Carmen Rizzo (born April 8, 1964) is an American record producer, mixer, programmer, DJ, remixer and recording artist, based in Los Angeles. The two-time Grammy nominee has worked with Seal, Coldplay, Paul Oakenfold, Alanis Morissette, Dido, Jem, Niyaz, Ryuichi Sakamoto, Khaled, Tiësto, BT, Esthero, A.R. Rahman and Pete Townshend.

Spanning a record-making career of nearly two decades, Rizzo has worked with record producers Trevor Horn, David Foster, Marius De Vries and Rob Cavallo. In addition to collaborating with Tuvan throat singers Huun Huur Tu, Rizzo also co-founded the world/electronic act Niyaz with Azam Ali and Loga Ramin Torkian (with three #1 iTunes albums), and contributed original music to the David Lynch Foundation album alongside Moby and Peter Gabriel. Rizzo has released his own solo electronic albums: Lost Art of the Idle Moment (2005), Ornament of an Imposter (2008), and Looking Through Leaves (2010), with invited musicians and vocalists as contributors and The Space Left Behind. Rizzo's music also appears in numerous movies and TV shows including CSI Miami and True Blood.

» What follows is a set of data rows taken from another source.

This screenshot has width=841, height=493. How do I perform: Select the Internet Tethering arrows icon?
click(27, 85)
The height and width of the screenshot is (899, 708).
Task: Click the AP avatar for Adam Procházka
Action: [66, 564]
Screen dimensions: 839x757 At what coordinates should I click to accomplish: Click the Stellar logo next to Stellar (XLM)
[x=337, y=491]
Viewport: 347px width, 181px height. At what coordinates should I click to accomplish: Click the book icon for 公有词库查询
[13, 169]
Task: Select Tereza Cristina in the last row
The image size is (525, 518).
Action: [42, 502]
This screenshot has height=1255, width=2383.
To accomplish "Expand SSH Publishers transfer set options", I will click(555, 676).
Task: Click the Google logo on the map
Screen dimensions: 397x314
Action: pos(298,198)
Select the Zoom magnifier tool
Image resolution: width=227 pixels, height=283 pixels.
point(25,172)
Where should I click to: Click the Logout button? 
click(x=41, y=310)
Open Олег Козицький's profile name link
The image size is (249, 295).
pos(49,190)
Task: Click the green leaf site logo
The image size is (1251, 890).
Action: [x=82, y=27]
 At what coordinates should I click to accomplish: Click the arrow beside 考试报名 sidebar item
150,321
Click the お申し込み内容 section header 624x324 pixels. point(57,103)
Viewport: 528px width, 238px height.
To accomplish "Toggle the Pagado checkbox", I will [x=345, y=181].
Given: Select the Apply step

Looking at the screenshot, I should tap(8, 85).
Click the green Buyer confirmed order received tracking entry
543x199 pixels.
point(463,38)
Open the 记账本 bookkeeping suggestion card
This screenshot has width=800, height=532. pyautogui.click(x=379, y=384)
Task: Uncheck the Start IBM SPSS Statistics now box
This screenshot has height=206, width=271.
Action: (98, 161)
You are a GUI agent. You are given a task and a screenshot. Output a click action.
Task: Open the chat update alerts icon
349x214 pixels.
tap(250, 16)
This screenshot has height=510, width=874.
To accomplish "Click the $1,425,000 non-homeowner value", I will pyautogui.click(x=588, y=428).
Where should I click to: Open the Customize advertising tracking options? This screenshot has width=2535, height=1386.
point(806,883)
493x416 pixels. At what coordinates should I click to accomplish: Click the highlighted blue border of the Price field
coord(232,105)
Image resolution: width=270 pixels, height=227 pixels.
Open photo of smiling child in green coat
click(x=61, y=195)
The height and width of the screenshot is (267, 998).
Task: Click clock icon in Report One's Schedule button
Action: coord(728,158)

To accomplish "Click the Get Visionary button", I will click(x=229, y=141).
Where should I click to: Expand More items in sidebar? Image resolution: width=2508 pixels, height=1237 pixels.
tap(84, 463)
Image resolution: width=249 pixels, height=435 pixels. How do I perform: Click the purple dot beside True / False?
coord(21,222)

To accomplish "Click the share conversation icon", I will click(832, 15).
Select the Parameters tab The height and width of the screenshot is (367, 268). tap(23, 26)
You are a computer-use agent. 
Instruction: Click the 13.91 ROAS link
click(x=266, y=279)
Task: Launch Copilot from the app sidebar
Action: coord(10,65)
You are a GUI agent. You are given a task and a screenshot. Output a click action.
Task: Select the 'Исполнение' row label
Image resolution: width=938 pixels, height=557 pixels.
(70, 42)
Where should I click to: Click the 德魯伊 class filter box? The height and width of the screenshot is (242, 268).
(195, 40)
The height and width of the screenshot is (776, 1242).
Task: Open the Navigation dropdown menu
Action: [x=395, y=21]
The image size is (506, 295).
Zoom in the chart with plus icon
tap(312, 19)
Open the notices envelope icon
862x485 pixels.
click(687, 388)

Rizzo is a member of the National Academy of Recording Arts and Sciences, and served on the board of Governors & Trustees (Grammy) as well as on the Producer & Engineering Advisory Board. In these roles Rizzo was partly responsible for introducing the category of Best Electronic Album.
Rizzo participated in and hosted the HBO documentary The Song Story, which documents three unsigned music artists produced by him.

As a composer, Rizzo is represented by the William Morris Agency. In addition to scoring films for director Michael Apted, he composed the score for the film Perfect Sisters with Oscar-nominated actress Abigail Breslin and Oscar-winner Mira Sorvino, as well as the end title for the video game, Uncharted 2. Rizzo is represented by Global Positioning Services in Santa Monica, California.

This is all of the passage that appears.